■ Record excerpts:
┄┄┄┄┄┄┄┄┄┄

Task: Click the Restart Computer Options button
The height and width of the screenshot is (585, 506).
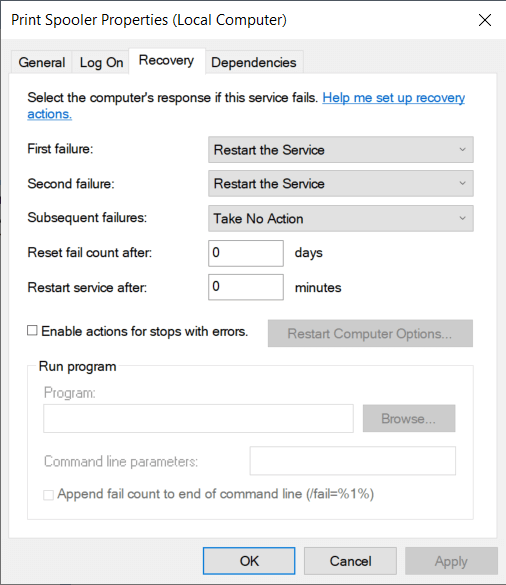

┄┄┄┄┄┄┄┄┄┄

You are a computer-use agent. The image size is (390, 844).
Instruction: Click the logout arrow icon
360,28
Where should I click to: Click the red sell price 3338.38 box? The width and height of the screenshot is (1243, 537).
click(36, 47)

┄┄┄┄┄┄┄┄┄┄

Copy the lines of the data above exactly as written, beginning with the line containing "Task: Click the" and ending with the line containing "The height and", and leave out all other lines.

Task: Click the Restart Computer Options button
The height and width of the screenshot is (585, 506).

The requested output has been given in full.